RICE (US) — Anodes for lithium ion batteries built with ribbons of graphene perform better, tests show.
After 50 charge-discharge cycles, the proof-of-concept units retained a capacity that was still more than double that of the graphite currently used for LI battery anodes. The findings are detailed in a study published in the journal ACS Nano.
Rice University chemist James Tour and colleagues, who developed a method for unzipping nanotubes into graphene nanoribbons (GNRs), figured out how to make graphene nanoribbons in bulk and are moving toward commercial applications.
Long ribbons of carbon that are only one atom thick may help improve lithium ion batteries, according to researchers at Rice University. They combined the nanoribbons with tin oxide nanoparticles to make high-capacity anodes. (Credit: Tour Group/Rice University)
One area ripe for improvement is the humble battery. In an increasingly mobile world, battery capacity is becoming a bottleneck that generally limits devices to less than a day’s worth of use.

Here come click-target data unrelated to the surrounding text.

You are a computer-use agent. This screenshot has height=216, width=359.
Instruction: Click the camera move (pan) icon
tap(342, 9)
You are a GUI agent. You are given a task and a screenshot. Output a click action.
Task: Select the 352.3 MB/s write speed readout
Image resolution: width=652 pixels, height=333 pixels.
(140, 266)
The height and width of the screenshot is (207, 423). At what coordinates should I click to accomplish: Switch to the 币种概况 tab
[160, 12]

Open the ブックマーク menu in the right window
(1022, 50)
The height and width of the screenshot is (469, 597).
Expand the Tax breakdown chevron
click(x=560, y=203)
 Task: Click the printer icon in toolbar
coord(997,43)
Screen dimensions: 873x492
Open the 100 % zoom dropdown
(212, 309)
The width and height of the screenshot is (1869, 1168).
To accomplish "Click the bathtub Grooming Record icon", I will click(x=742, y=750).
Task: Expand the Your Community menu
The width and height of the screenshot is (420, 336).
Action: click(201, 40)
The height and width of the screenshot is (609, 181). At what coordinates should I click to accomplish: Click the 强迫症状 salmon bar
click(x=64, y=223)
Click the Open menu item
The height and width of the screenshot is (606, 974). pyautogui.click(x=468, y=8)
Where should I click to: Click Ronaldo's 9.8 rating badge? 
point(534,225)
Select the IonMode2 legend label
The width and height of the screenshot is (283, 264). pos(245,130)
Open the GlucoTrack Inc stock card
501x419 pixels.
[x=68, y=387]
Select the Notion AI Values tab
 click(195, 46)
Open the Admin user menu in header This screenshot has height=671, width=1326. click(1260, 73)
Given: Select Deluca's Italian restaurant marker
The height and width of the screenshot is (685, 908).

In the new experiments, the Rice lab mixed graphene nanoribbons and tin oxide particles about 10 nanometers wide in a slurry with a cellulose gum binder and a bit of water, spread it on a current collector and encased it in a button-style battery.
GNRs are a single atom thick and thousands of times longer than they are wide. The GNRs not only separate and support the tin oxide but also help deliver lithium ions to the nanoparticles.
Lab tests showed initial charge capacities of more than 1,520 milliamp hours per gram (mAh/g). Over repeated charge-discharge cycles, the material settled into a solid 825 mAh/g.
“It took about two months to go through 50 cycles,” says lead author Jian Lin, a postdoctoral researcher at Rice, who believes it could handle many more without losing significant capacity.
GNRs could also help overcome a prime difficulty with LI battery development. Lithium ions tend to expand the material they inhabit, and the material contracts when they’re pulled away. Over time, materials like silicon, which shows extraordinary capacity for lithium, break down and lose their ability to store ions.
Other labs at Rice have made breakthroughs that help solve the expansion problem by breaking treated silicon into a powder, achieving great capacity and many cycles.
GNRs take a different approach by giving batteries a degree of flexibility, Tour says.
“Graphene nanoribbons make a terrific framework that keeps the tin oxide nanoparticles dispersed and keeps them from fragmenting during cycling,” he adds. “Since the tin oxide particles are only a few nanometers in size and permitted to remain that way by being dispersed on GNR surfaces, the volume changes in the nanoparticles are not dramatic.
“GNRs also provide a lightweight, conductive framework, with their high aspect ratios and extreme thinness.”
The researchers point out the work is a “starting point for exploring the composites made from GNRs and other transition metal oxides for lithium storage applications.”
Lin says the lab plans to build batteries with other metallic nanoparticles to test their cycling and storage capacities.
Boeing, the Air Force Office of Scientific Research, Sandia National Laboratory, and the Office of Naval Research supported the research.